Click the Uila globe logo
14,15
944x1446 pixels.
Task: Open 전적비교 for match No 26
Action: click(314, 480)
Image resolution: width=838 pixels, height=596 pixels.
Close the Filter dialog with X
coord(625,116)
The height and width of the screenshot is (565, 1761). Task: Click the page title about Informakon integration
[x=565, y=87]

------------------------

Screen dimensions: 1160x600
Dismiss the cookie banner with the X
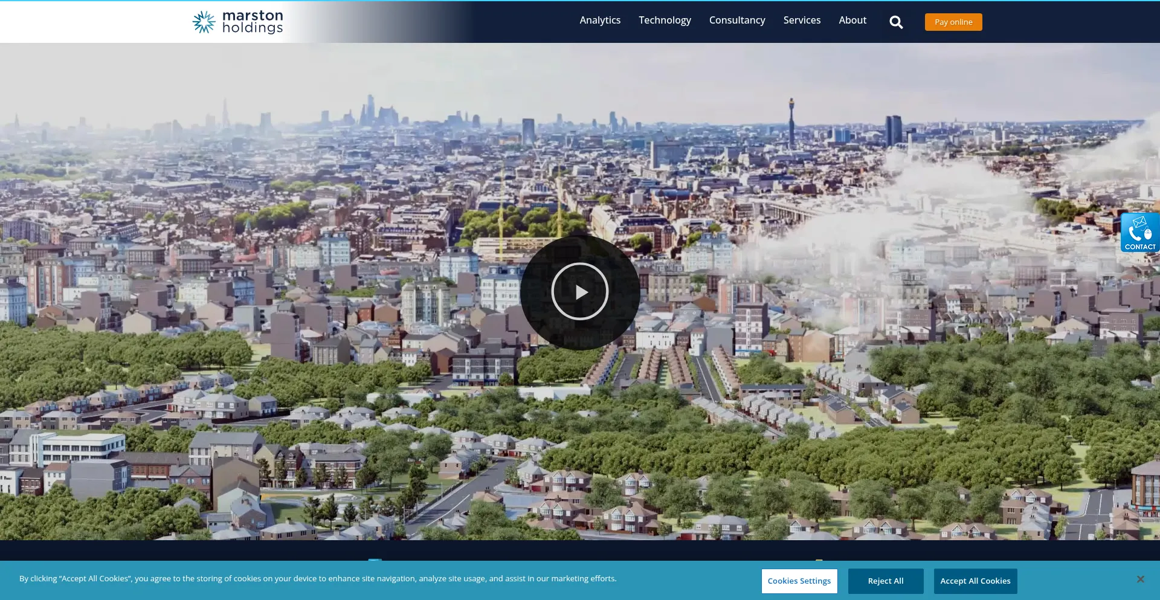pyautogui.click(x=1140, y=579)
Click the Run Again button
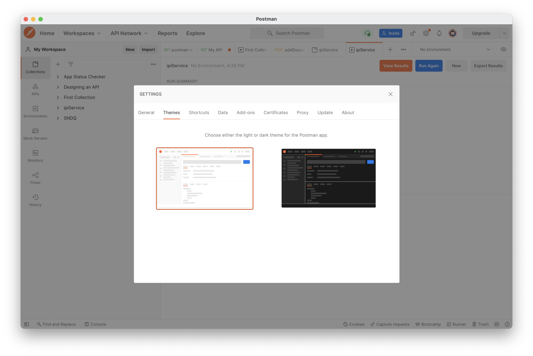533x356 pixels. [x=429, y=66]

------------------------

> _Exercise objective_
Format the items as a Markdown table with the columns Row and Line, starting at the line that contains "Screen dimensions: 1160x600" and ending at the line that contains "533x356 pixels. [x=429, y=66]", both included. Number each line in the Row column, skip blank lines, and leave the pictures out.

> _Written reply_
| Row | Line |
|---|---|
| 1 | Screen dimensions: 1160x600 |
| 2 | Dismiss the cookie banner with the X |
| 3 | pyautogui.click(x=1140, y=579) |
| 4 | Click the Run Again button |
| 5 | 533x356 pixels. [x=429, y=66] |